In the first analysis, only the data of the four leads depicted in Figure 2A (Cz, Pz, T5 and T6) are analyzed. Hence p = 4 in the iFACE defined above. These leads correspond to the topography of the main brain response to rare stimuli in an oddball task. A subset of four leads was chosen in order to ease the model fit. Model fits were carried out by means of the block-Toeplitz covariance matrix method described in Molenaar (Reference Molenaar1985). Let C_y(u) denote the (p,p)-dimensional covariance matrix of the p-variate phenotypic series y(t) at lag u, where u ∈ {0, ±1, ±2, . . .} (boldface lowercase and uppercase letters denote, respectively, column vectors and matrices). That is, C_y(u) = cov[y(t), y(t−u)^T], where the superscript ^T denotes transposition. Notice that C_y(−u) = C_y(u)^T. For a finite maximum lag U define the (pU+p, pU+p)-dimensional block-Toeplitz covariance matrix C_y associated with y(t) as having C_y(k-m) as its (k,m)-th block, k,m = 0, ±1,. . ., ±U. The block-Toeplitz covariance estimates were calculated for each of the replications. Table 1 presents the results of applying the block-Toeplitz method to simulated data, corroborating its fidelity in that the simple 95% confidence interval around each parameter estimate includes its true value. The iFACE is rewritten as a factor model involving extended patterned parameter matrices, with patterns and dimensions that are conformable with the block-Toeplitz pattern of C_y. Standard SEM software (Jöreskog & Sörbom, Reference Jörekog and Sörbom1992) is used to fit the iFACE to C_y (viz., the average of the block-Toeplitz covariance estimations across replications) by means of the quasi-maximum likelihood method. In the present applications, as well as in the Maple session reported in Appendix S1, U = 1, which is the minimum value necessary to identify the iFACE. The Lisrel source code used in fitting the iFACE to the empirical and simulated data is specified in Appendix S2.

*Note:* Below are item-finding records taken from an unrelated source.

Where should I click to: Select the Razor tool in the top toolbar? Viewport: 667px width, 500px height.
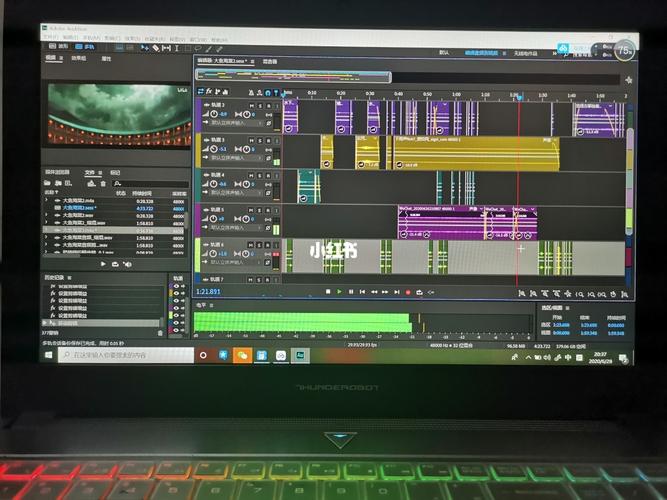pyautogui.click(x=157, y=47)
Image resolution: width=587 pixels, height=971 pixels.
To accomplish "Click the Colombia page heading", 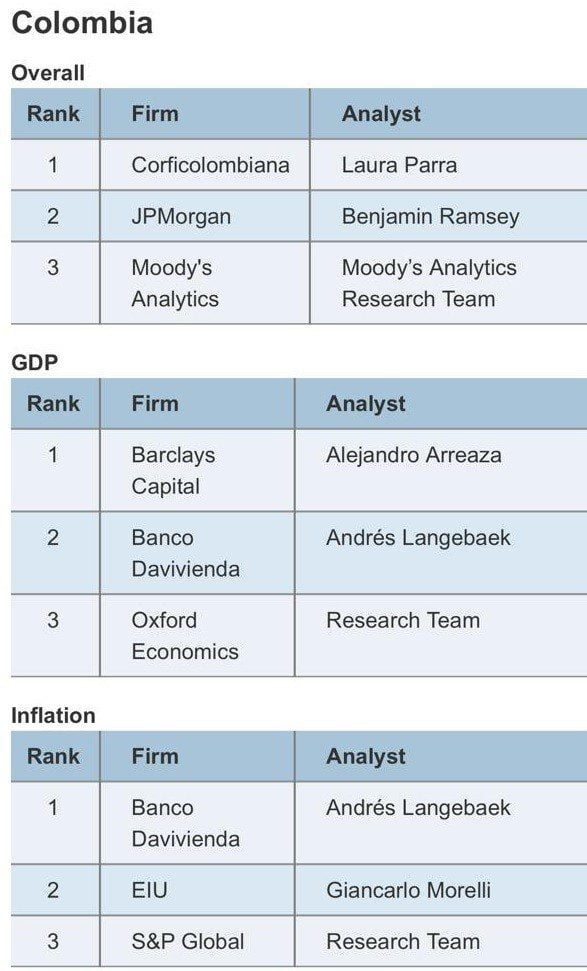I will point(82,23).
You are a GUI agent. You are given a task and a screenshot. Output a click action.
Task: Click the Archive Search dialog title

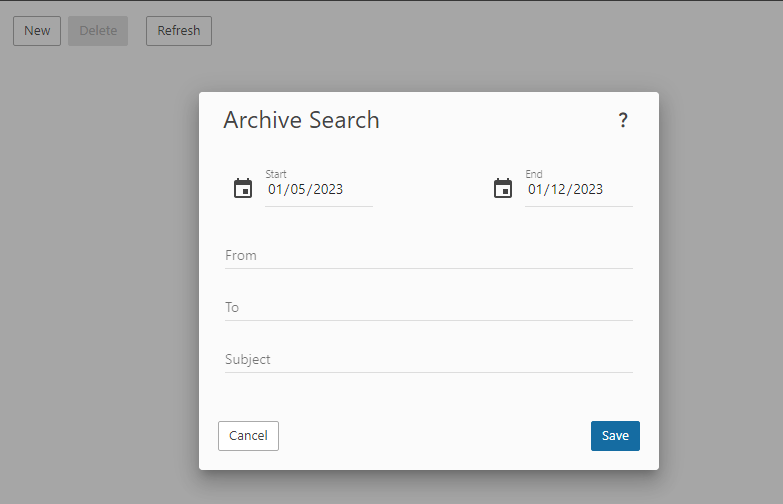[x=302, y=120]
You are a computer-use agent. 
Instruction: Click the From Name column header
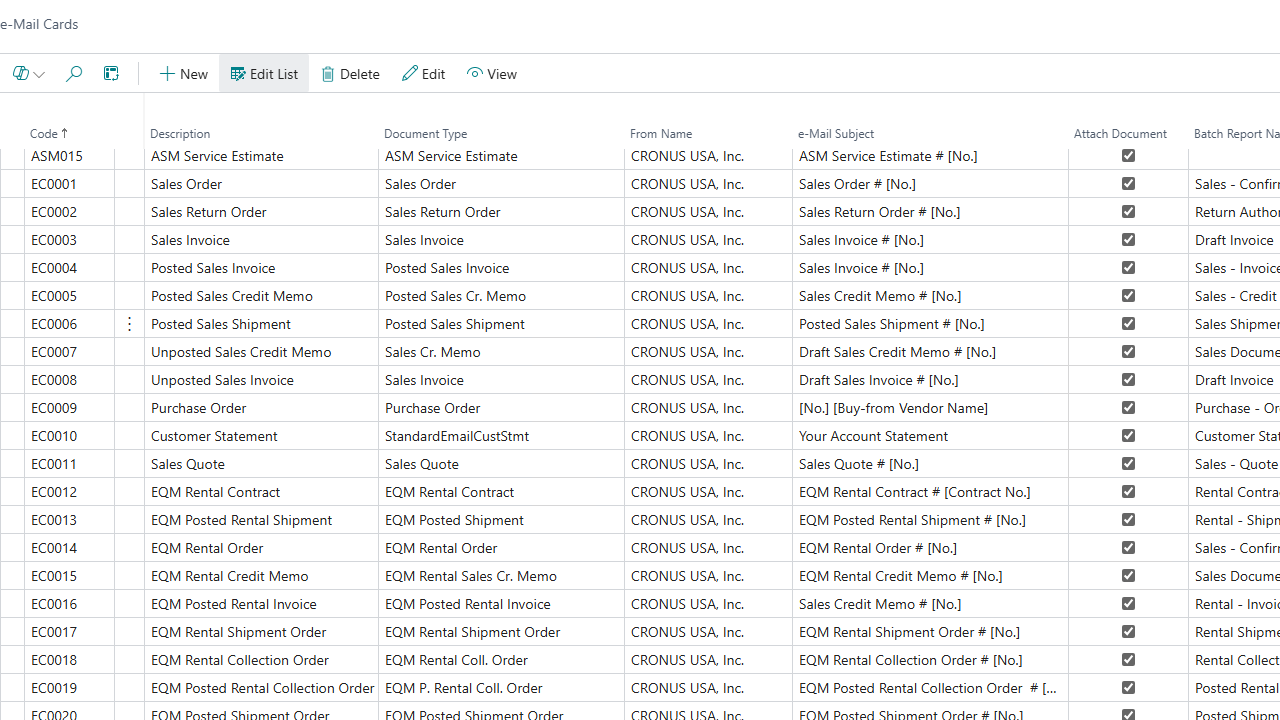[x=661, y=134]
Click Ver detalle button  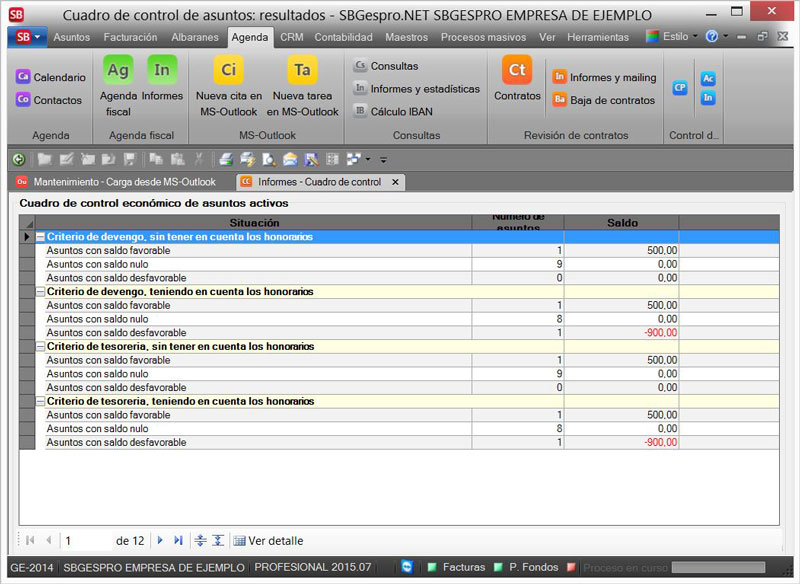coord(268,540)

FIGURE 2 Selected electrode locations in the first (A) and second (B) applications of iFACE.

TABLE 1 Results of the Analysis of Simulated Event-Related Potential Data

A set of 10 replications of 4-variate phenotypic time series, each of length 256, have been simulated according to the iFACE model for a single dizygotic twin pair. The true model parameters have values resembling those in Table 2, except that the measurement error series are white noise series having unit variance. To enable direct comparison between true and estimated parameter values, the model was fitted to the average block-Toeplitz covariance matrix pooled across replications. The Lisrel code is presented in appendix S2. Each entry specifies the true value, its estimate and standard error within parentheses. The true additive genetic correlation is σ = .5; its estimate is .56 (.10). The likelihood ratio is 41.52 (df = 97).